Military Subjects:  War of 1812


The War of 1812 Magazine

Issue 15: May 2011


Reviews: Books, Film, Collectables and Ephemera


René Chartrand, A Most Warlike Appearance. Uniforms, Flags and Equipment of the United States in the War of 1812. Service Publications, Ottawa, 2011, 195 pp, 190 illustrations, ISBN 978-1-894581-58-5, $ 69.95 CA

This is the return of a classic. When this work first appeared in 1992, it was the only serious book-length examination of its subject matter available. It sold well and quickly went out of print, becoming a scarce but desirable item for all serious students of the War of 1812. A friend of mine once purchased a second-hand copy at a re-enactment event and as he walked around with it under his arm, several people offered to purchase it from him for much more than he had just paid for it–but, of course, he would not let it go. Currently, used copies of the first edition are being offered at prices varying from $100.00 to $500.00, with the average being about $300.00

This being the case, it is a cause for considerable celebration that René Chartrand has now brought out a revised and expanded new edition, which Service Publications has released in a handsome hardback for a reasonable price, considering its content. Simply put, A Most Warlike Appearance is a detailed and documented study of the uniforms, smallarms, edged weapons, accoutrements, flags and colours of the United States Army, Navy and Marine Corps and the militia and volunteers of twenty-four states or territories from 1808 to 1815. This second edition varies from the first in that Chartrand has included many new illustrations, including excellent line drawings by F.P. Todd from the Anne S.K. Brown Library, as well as two colour sections: one by Patrick Courcelle illustrating regular army uniforms of 1812-1813 and another by Herbert Knoetel depicting the wartime uniforms of the Maryland militia.

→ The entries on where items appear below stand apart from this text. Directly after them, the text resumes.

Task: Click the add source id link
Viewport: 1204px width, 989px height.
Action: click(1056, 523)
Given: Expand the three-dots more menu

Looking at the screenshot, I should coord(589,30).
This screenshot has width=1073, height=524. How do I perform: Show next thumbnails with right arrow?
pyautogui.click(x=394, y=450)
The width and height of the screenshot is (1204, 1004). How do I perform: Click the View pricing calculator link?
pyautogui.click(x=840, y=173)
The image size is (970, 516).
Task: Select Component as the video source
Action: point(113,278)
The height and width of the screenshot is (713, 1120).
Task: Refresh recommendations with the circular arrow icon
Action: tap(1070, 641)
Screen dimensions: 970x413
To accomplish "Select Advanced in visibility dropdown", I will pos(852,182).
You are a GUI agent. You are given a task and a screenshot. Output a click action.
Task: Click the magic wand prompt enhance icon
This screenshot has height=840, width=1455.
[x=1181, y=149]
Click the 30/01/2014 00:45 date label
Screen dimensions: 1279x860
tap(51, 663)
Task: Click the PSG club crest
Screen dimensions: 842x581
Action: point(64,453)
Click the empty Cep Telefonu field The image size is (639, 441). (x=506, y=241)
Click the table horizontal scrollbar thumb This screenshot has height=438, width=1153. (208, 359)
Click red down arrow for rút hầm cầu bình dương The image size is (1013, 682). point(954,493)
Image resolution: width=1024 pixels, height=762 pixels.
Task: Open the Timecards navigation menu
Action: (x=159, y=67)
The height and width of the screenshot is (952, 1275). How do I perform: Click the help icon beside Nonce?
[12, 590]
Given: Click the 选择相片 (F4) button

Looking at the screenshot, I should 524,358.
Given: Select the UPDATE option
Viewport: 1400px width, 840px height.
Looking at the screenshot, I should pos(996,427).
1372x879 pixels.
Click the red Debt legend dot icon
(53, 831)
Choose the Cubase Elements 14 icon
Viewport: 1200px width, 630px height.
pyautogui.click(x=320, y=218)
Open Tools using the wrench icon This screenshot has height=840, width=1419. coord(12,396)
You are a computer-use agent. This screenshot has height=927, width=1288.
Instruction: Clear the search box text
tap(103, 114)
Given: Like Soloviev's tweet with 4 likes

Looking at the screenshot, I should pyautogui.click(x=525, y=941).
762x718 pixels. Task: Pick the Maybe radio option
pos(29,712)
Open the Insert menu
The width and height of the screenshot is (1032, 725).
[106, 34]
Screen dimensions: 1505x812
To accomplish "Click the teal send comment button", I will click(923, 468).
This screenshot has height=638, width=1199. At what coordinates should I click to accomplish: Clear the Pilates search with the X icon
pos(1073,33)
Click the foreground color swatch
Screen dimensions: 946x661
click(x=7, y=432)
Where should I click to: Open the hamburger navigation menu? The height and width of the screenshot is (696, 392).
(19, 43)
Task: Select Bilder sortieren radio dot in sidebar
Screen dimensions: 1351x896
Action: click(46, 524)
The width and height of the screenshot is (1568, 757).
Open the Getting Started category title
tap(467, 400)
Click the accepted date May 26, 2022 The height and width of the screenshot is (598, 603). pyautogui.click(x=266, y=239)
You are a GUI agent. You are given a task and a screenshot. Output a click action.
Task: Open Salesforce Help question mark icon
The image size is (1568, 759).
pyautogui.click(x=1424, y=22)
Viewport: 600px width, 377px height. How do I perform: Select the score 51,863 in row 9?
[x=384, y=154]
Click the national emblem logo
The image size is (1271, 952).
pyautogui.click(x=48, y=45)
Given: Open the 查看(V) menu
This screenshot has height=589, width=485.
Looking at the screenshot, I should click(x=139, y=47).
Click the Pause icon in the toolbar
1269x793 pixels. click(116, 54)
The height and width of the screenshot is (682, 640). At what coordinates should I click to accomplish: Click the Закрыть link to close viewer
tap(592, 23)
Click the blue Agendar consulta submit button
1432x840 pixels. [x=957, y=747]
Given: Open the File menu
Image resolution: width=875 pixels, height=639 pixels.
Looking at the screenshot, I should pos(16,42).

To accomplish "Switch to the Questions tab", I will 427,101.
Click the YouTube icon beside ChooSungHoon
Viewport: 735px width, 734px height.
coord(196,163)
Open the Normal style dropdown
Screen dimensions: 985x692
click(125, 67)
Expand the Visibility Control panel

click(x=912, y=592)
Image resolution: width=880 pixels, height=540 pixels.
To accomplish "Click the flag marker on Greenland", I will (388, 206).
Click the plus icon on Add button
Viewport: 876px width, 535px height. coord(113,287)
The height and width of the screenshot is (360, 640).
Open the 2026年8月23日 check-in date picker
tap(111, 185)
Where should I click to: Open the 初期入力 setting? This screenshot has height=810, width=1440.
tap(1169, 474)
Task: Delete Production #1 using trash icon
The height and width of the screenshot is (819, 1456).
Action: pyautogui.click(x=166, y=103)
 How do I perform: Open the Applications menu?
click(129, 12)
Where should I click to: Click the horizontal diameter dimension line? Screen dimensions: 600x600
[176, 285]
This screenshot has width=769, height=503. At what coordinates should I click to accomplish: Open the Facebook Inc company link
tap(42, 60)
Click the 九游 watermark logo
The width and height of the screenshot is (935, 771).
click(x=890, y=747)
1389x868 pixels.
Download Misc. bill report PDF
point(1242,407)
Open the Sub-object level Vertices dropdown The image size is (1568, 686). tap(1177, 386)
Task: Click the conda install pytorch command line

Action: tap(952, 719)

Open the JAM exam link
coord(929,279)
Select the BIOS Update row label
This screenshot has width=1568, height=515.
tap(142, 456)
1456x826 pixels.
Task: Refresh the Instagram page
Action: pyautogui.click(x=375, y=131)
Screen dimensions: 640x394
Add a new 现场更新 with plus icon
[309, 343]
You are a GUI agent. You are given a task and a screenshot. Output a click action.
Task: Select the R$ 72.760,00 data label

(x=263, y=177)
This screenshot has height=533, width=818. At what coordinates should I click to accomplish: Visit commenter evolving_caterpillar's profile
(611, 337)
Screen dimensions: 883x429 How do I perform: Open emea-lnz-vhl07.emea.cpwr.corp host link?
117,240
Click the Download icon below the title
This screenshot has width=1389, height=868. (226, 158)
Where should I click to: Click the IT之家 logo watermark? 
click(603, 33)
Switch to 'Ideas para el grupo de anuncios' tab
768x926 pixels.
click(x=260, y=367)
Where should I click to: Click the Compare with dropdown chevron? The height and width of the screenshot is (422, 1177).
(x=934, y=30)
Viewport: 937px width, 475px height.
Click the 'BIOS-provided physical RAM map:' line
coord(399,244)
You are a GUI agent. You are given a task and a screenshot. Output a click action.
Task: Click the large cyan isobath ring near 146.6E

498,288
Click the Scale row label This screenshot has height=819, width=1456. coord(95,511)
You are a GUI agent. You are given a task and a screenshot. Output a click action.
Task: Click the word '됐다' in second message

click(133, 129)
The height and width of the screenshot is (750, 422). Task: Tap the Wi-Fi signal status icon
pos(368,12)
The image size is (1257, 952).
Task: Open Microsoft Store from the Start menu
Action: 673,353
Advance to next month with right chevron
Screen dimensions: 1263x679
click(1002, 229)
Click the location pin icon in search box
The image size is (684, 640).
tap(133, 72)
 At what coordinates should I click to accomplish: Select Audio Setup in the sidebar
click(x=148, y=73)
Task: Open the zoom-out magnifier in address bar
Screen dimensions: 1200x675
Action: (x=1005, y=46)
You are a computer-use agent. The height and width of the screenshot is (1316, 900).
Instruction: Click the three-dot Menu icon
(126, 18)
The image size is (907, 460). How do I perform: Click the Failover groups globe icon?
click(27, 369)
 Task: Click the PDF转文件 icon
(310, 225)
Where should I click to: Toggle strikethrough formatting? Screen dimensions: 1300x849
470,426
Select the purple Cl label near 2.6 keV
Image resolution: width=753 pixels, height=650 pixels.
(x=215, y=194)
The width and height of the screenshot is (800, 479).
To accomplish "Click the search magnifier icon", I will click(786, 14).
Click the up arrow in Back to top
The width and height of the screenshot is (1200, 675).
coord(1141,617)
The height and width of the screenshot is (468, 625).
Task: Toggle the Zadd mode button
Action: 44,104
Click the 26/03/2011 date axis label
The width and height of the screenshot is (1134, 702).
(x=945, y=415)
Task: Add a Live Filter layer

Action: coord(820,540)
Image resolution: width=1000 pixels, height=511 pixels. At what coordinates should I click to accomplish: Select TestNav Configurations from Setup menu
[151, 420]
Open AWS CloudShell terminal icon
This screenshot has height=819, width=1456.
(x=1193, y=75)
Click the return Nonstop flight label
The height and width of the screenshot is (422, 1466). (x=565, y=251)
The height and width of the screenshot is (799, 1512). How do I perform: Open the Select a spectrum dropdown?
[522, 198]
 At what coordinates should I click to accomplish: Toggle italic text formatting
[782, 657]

In terms of text, the treatment of the regular forces in the first edition was remarkably sound so much of the expansion in this new edition is found in the sections dealing with the state and territorial militias as well as the section covering accoutrements. Appendices contain the text of the uniform regulations for the regular army promulgated in 1812 and 1813, rank insignia for the regular army and a new addition with information on uniform and clothing issues to various regular units from 1811 to 1814.

René Chartrand is one of the most renowned and professional experts on military uniforms in both the English and French-speaking worlds. His publications-books, booklets and articles-are legion but Chartrand is much more than a "scissors and paste" author as he always provides proper context for his subject. In A Most Warlike Appearance, he includes a preliminary chapter that discusses the prewar, wartime and postwar history of the regular and militia establishments that sets what follows in its proper place and time. The sections that follow on uniforms, flags, weapons and equipment are buttressed by background material on military administration and logistics, the state of American industry and, occasionally, comparisons with the British and European armies–which Chartrand is very well equipped to make. As a case in point, when discussing the 1813 uniform regulations for the regular army, he notes that the uniforms of the infantry and artillery,

"now became one of the most sober to be found in the armies of the Napoleonic period as even facing colors were abolished. It might be said that a distinctive US national uniform had been found–an economical and practical style of dress that, nevertheless, had a quiet elegance and an air of efficiency. It was the look of soldiers of a free republic rather than the brow-beaten, be-plumed, and bedecked servants of a monarch–or so it may have seemed to some extreme patriots." (p. 44)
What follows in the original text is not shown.